▶ **Records shown**

+ + +

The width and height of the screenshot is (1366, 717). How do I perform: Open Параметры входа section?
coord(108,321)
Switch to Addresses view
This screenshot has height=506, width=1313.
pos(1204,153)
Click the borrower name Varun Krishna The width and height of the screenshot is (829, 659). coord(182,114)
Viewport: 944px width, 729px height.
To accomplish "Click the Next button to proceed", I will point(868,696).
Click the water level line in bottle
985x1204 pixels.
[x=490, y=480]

+ + +

▶ **Task requirements**
Rewrite the listing above, replacing every occurrence of "screenshot" with "page" and leaving all other text unchanged.

▶ **Answer to the exercise**
The width and height of the page is (1366, 717). How do I perform: Open Параметры входа section?
coord(108,321)
Switch to Addresses view
This page has height=506, width=1313.
pos(1204,153)
Click the borrower name Varun Krishna The width and height of the page is (829, 659). coord(182,114)
Viewport: 944px width, 729px height.
To accomplish "Click the Next button to proceed", I will point(868,696).
Click the water level line in bottle
985x1204 pixels.
[x=490, y=480]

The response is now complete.